What you will do
Each line below from the line with "The width and" to the line with "You are a computer-use" must be copied exactly, including those two, and no picture may appear in the copy.

--- Records for processing ---

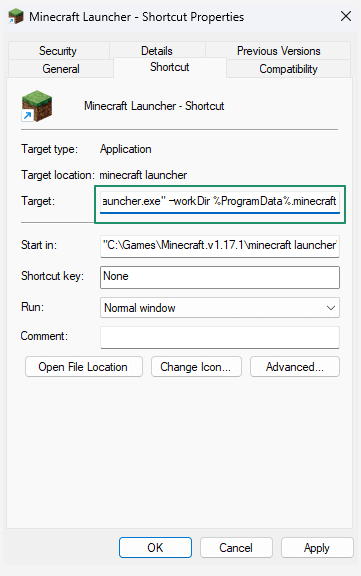Image resolution: width=361 pixels, height=576 pixels.
Task: Click the small title bar Minecraft icon
Action: tap(16, 17)
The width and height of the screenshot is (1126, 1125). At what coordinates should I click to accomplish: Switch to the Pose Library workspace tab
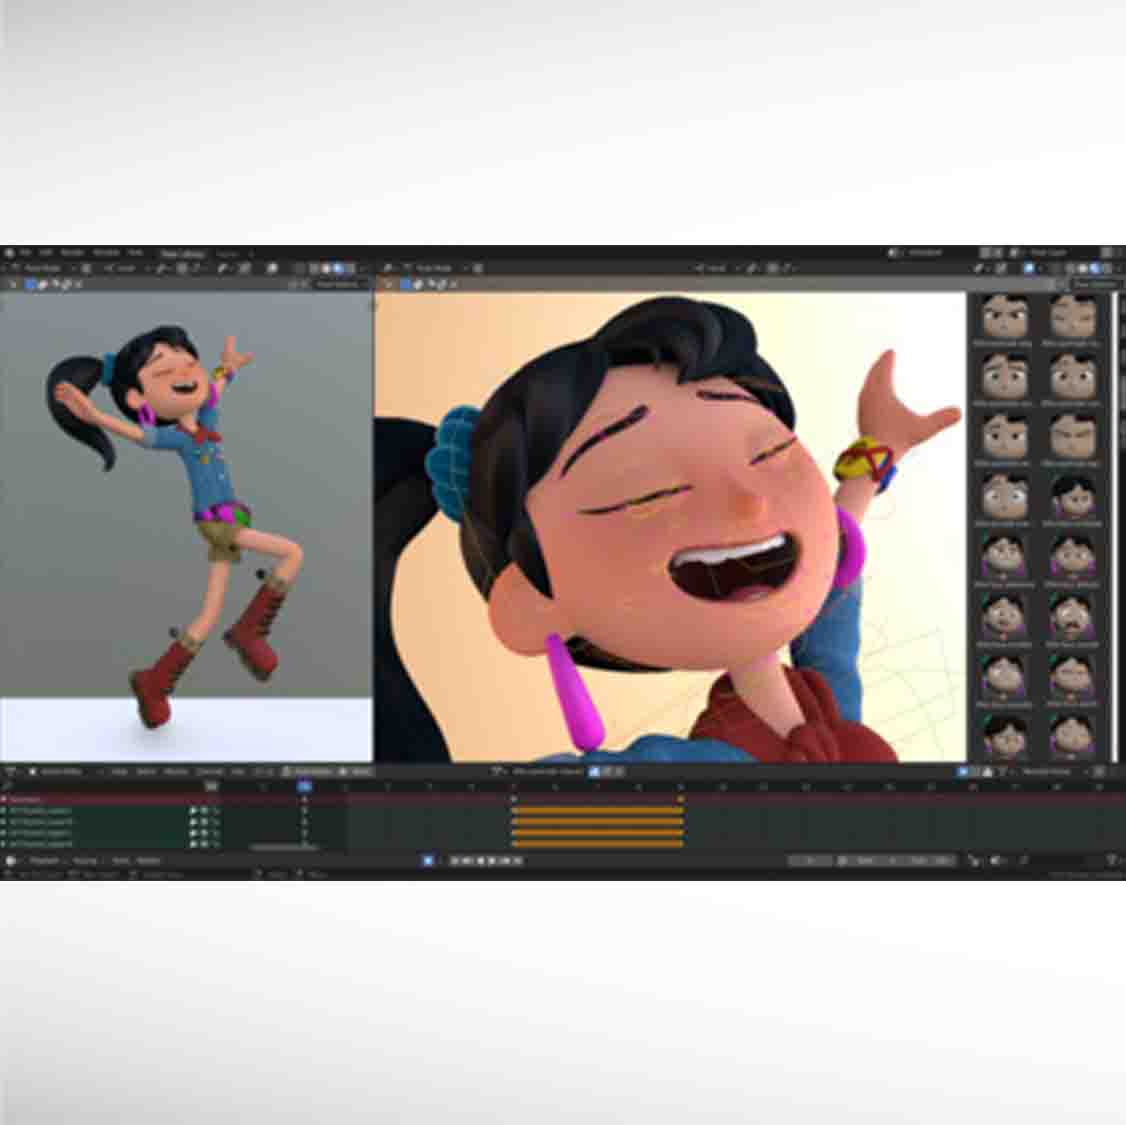coord(182,254)
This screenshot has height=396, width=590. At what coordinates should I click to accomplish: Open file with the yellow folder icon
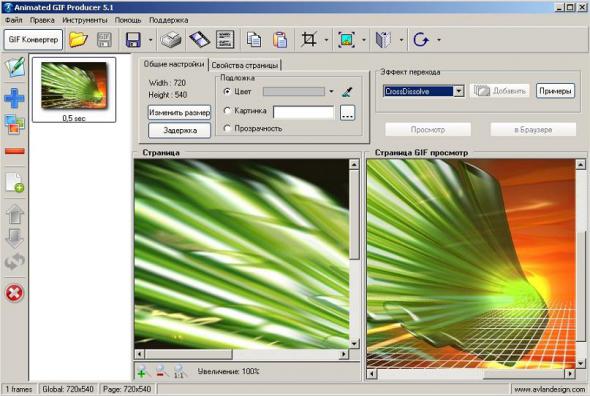click(78, 40)
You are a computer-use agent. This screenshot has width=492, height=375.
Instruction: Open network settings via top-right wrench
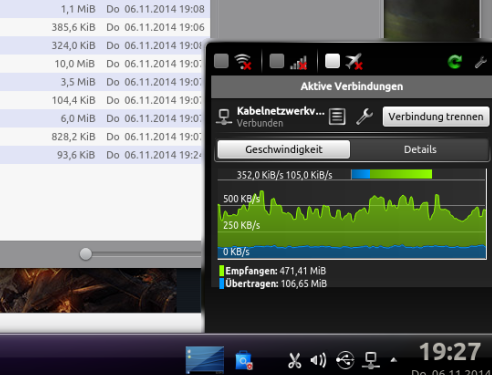click(481, 62)

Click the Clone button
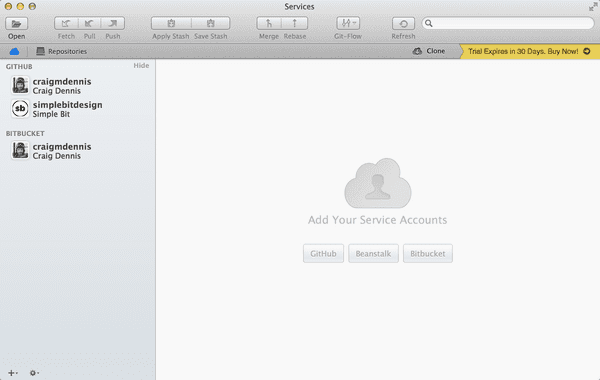(429, 51)
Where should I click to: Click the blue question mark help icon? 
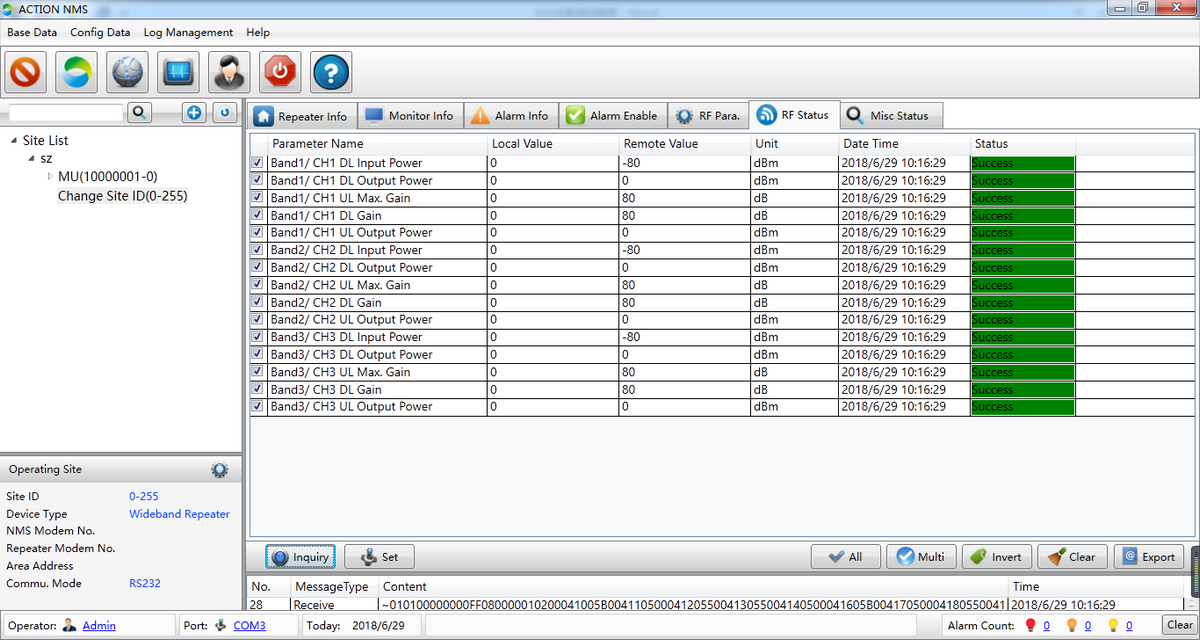[x=331, y=72]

---

Task solution
The width and height of the screenshot is (1126, 1125). At what coordinates should I click to accomplish: Switch to the Pose Library workspace tab
coord(182,254)
This screenshot has height=396, width=590. At what coordinates should I click to accomplish: Open file with the yellow folder icon
click(78, 40)
You are a computer-use agent. This screenshot has width=492, height=375.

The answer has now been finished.